North from Scottsmoor
The old road went east from the current road on Huntingdon Avenue, and turned north on Dixie Way. Dixie Way returns to the current road, but I think the original road used a now-closed alignment about a mile south of the current road, connecting to Kennedy Parkway and then running north to the current road.
The route in use in 1956 entered from the south on Magnolia Street, turned west on Canal Street (current SR 44), and left on Orange Street.

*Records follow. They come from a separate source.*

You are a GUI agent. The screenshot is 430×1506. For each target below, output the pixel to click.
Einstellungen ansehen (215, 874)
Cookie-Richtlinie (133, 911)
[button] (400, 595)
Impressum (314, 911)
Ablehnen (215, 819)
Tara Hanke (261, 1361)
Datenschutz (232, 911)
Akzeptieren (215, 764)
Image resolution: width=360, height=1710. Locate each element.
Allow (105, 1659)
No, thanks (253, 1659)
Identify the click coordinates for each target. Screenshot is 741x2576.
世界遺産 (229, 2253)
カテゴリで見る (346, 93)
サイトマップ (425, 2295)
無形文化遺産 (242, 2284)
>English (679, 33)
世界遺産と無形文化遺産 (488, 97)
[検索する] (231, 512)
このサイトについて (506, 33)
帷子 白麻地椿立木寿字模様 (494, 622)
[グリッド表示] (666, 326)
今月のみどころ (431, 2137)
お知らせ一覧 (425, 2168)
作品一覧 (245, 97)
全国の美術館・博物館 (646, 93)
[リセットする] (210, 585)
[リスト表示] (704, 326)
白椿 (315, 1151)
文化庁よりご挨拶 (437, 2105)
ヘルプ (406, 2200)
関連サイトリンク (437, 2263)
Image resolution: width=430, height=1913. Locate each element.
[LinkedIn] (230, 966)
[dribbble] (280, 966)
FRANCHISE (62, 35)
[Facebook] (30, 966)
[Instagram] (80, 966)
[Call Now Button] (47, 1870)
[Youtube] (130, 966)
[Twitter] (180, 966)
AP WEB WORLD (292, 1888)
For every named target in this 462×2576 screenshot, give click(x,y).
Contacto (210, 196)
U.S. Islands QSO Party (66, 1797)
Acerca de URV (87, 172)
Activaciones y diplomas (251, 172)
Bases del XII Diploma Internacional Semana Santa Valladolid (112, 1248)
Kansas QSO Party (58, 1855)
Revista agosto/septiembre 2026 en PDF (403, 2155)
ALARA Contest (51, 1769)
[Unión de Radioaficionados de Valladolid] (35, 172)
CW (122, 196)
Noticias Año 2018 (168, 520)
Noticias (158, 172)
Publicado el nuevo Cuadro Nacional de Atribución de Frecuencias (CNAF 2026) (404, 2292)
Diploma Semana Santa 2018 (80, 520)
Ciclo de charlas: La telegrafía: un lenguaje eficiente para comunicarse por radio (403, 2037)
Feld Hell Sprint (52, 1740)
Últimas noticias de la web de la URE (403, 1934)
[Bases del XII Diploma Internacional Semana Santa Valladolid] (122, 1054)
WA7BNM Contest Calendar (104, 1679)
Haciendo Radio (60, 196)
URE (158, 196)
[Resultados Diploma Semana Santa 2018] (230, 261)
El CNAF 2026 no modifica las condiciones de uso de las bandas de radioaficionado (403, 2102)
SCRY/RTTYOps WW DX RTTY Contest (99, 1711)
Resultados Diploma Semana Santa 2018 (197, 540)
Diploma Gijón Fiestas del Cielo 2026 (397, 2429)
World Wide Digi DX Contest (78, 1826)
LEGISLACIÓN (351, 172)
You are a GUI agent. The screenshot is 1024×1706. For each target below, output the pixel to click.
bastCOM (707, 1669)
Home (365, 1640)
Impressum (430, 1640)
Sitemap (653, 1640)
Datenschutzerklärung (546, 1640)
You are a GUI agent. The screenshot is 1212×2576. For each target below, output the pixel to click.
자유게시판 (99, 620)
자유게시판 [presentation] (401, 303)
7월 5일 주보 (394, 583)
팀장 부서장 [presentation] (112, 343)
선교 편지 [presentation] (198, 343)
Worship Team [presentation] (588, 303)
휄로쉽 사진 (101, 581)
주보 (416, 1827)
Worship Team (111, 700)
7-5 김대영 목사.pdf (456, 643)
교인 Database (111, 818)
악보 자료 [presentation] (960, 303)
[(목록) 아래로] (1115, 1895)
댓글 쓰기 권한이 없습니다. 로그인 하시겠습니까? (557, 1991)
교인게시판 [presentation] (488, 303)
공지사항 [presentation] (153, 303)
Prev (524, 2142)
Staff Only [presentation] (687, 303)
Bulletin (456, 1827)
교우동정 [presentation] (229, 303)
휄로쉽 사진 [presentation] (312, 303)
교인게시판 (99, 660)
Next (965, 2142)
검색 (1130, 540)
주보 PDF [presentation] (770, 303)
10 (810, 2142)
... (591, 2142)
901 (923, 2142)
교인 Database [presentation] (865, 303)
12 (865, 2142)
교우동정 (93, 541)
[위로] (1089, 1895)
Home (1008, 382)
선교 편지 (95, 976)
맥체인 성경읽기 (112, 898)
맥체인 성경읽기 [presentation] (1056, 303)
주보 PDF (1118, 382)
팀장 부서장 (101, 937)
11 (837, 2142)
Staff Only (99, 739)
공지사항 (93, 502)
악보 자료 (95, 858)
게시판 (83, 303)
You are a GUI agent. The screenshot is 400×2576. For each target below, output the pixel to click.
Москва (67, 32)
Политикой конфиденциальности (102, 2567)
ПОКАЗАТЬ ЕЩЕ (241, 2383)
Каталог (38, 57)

An older route may have existed.
Daytona Beach to Bunnell
By 1919, the current route was in use south of downtown Daytona Beach. The old road used either South Avenue or Volusia Avenue to get to Beach Street, along the Halifax River. At Fairview Avenue it jogged west a block to stay on Beach Street. That road continues north through Ormond Beach, and eventually becomes Old Dixie Highway, rejoining the current road at Korona. Even earlier, at the sharp curve to the west, the road instead went east, and then north on a road still named John Anderson Highway, from which it went west on current SR 100 to Bunnell. Even earlier than that, the road crossed one of the bridges at Daytona Beach and headed north along the east side of the Halifax River on what is now John Anderson Drive, crossing west to John Anderson Highway at the Knox Memorial Bridge.
The current road was built in 1931 and 1932.
Bunnell to St. Augustine
The old road is now CR 13 out of Bunnell, though the railroad crossing didn't exist at the time, and so the road just went straight. The old road continued to Hastings and then to the outskirts of St. Augustine on current SR 207. A small realignment has been made at the railroad crossing at Spuds. At St. Augustine, instead of going all the way to the current alignment, the old road turned north on Old Dixie Highway and east on King Street, which becomes Bus US 1 (SR 5A) at the current road, and continues back to the current road north of the city (the northbound side was used at the short one-way pair).
When the cutoff was built, the north end was connected to the intersection of current SR 207 and Old Dixie Highway; a bypass of that to the east and then of downtown to the west was built later.
The old road via Hastings was assigned SR 189 in 1931; the north part became part of SR 14 in 1935. The part south of Hastings may have been signed as SR 28 before the new alignment from Palatka to Bunnell was built.
St. Augustine to Bayard
Several probable old alignments exist here. One is east of the current road, just north of the St. Augustine Airport. Further north, a road lies east of the current road; it may not have ever been paved but may have been part of the even older Kings Road.
Bayard to Jacksonville
The old road went west from Bayard on Old St. Augustine Road, and then north on SR 13, using San Jose Boulevard at Miramar Terrace, and maybe San Marco Boulevard at the north end. An even older road lies between this and the current alignment, on St. Augustine Road; the south end of this is unknown.
Downtown Jacksonville to Callahan
The original route through South Jacksonville is unknown.
Before the Acosta Bridge was built in 1921, a ferry was provided from Flagler Street in South Jacksonville to Main Street downtown. Main Street connected to State Street and Kings Road out from downtown. After the bridge, the through route probably went north on Broad Street from the bridge to State Street.
Kings Road and Old Kings Road continue west of the current road to south of Callahan.
Old Kings Road may have been used here at one time.